**Data rows:**
▬▬▬▬▬▬▬▬▬▬

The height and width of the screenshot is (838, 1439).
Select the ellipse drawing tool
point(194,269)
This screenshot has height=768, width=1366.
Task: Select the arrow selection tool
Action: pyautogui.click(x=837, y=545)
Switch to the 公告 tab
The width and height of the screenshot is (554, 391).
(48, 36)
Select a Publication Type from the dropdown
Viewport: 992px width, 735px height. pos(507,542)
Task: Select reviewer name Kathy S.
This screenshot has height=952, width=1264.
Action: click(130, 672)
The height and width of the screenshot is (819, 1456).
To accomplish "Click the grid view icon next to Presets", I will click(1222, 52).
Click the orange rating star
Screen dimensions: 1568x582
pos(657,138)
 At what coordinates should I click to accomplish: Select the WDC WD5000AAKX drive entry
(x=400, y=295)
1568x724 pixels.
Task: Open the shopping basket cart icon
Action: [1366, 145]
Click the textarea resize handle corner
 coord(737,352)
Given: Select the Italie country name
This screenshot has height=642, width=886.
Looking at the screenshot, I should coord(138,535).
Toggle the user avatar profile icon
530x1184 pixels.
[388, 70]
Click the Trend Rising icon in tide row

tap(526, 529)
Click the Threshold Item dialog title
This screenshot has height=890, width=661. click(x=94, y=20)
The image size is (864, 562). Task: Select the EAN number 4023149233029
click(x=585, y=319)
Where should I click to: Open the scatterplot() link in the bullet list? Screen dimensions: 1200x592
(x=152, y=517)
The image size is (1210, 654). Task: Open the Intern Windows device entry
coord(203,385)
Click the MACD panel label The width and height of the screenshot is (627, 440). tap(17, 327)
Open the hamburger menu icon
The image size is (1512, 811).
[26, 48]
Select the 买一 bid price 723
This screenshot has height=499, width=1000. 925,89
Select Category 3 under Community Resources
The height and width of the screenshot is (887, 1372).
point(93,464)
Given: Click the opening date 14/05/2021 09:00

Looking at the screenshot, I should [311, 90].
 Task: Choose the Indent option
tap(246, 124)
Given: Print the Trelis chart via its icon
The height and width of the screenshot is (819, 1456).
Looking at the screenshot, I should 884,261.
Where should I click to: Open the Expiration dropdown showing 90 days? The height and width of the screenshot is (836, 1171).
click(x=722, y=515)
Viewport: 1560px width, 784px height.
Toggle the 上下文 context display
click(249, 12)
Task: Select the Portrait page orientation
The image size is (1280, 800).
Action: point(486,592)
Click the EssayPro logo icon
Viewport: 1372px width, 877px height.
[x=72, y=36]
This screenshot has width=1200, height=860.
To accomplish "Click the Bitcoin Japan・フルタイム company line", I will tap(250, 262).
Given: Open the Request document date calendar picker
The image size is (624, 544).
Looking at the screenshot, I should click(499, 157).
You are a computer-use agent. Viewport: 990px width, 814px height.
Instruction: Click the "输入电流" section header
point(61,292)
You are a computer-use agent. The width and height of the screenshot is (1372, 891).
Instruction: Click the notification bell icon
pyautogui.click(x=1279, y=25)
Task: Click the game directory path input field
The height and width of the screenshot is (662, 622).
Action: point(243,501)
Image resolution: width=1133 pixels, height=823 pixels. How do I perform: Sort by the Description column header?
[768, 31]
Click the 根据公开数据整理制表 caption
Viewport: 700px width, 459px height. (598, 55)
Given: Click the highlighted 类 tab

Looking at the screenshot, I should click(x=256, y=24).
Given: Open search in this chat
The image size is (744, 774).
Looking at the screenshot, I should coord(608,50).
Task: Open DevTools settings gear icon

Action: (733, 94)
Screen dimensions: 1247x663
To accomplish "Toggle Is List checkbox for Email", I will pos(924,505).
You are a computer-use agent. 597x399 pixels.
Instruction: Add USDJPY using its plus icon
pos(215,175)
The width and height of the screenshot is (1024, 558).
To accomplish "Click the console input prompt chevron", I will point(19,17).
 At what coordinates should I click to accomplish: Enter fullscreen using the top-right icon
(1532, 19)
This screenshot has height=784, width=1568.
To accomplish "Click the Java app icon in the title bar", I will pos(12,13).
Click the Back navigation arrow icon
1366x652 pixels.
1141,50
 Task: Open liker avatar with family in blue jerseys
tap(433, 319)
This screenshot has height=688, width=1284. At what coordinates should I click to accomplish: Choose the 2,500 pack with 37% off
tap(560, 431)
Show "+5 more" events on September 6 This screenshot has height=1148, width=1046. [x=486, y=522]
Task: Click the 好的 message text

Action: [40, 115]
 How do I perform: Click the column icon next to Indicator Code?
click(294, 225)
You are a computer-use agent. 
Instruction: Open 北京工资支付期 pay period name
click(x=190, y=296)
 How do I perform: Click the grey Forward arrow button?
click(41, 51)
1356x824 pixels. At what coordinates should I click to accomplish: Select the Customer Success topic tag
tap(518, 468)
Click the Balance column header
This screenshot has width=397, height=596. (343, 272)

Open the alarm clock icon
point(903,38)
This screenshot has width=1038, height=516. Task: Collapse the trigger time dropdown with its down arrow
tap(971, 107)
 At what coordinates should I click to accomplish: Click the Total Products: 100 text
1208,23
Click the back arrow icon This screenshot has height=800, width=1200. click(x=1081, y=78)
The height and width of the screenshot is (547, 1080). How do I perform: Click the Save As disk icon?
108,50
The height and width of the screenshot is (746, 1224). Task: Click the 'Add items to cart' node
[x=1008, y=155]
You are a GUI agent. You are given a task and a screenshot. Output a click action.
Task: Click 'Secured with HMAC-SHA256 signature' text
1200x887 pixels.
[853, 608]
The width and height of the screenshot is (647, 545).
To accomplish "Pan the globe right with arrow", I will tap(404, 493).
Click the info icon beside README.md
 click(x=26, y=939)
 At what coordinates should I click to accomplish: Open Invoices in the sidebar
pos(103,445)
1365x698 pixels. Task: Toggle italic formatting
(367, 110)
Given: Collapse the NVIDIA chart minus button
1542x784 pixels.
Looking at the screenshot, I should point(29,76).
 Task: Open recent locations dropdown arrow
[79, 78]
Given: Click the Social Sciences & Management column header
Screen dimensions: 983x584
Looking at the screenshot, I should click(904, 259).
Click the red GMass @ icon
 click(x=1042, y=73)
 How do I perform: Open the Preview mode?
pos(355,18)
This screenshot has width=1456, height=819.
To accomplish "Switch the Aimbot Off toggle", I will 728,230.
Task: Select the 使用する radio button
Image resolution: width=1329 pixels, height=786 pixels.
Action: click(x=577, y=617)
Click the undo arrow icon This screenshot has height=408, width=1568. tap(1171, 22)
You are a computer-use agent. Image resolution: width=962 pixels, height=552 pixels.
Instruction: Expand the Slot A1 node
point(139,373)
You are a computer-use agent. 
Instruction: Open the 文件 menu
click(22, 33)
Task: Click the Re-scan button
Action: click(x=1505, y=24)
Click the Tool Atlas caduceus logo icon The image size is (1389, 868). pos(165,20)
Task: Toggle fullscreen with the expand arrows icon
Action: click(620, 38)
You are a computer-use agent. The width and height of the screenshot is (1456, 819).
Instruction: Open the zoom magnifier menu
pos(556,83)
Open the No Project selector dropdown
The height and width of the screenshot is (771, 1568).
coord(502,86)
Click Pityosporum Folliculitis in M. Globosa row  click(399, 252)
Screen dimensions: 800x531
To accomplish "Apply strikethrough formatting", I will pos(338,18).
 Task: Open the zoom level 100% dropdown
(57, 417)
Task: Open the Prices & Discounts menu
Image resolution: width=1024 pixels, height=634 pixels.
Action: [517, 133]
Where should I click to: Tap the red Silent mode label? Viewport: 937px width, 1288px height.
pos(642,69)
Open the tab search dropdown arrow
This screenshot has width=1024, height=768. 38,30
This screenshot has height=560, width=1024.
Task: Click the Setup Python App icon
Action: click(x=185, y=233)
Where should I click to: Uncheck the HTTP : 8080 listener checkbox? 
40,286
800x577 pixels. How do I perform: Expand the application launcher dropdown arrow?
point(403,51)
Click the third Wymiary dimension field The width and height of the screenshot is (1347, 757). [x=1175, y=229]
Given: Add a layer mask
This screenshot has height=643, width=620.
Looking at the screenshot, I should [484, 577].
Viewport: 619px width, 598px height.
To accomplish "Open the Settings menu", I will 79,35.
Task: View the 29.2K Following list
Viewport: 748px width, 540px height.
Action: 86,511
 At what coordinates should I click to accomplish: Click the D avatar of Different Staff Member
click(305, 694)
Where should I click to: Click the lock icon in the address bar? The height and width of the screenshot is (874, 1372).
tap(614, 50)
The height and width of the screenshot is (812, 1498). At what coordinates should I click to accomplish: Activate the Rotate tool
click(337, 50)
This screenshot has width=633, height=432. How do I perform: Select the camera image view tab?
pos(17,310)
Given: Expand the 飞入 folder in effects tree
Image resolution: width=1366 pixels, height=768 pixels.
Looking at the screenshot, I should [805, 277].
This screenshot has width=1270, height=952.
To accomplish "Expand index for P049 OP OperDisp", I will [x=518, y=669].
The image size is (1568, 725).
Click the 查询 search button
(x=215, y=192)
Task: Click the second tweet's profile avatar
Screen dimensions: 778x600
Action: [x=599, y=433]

▬▬▬▬▬▬▬▬▬▬

Convert the items from the first line through the line containing "coord(737,352)", inclusive, into a JSON list of strings with one string per line, leaving out any blank lines.

**Result for this task:**
[
  "The height and width of the screenshot is (838, 1439).",
  "Select the ellipse drawing tool",
  "point(194,269)",
  "This screenshot has height=768, width=1366.",
  "Task: Select the arrow selection tool",
  "Action: pyautogui.click(x=837, y=545)",
  "Switch to the 公告 tab",
  "The width and height of the screenshot is (554, 391).",
  "(48, 36)",
  "Select a Publication Type from the dropdown",
  "Viewport: 992px width, 735px height. pos(507,542)",
  "Task: Select reviewer name Kathy S.",
  "This screenshot has height=952, width=1264.",
  "Action: click(130, 672)",
  "The height and width of the screenshot is (819, 1456).",
  "To accomplish \"Click the grid view icon next to Presets\", I will click(1222, 52).",
  "Click the orange rating star",
  "Screen dimensions: 1568x582",
  "pos(657,138)",
  " At what coordinates should I click to accomplish: Select the WDC WD5000AAKX drive entry",
  "(x=400, y=295)",
  "1568x724 pixels.",
  "Task: Open the shopping basket cart icon",
  "Action: [1366, 145]",
  "Click the textarea resize handle corner",
  " coord(737,352)"
]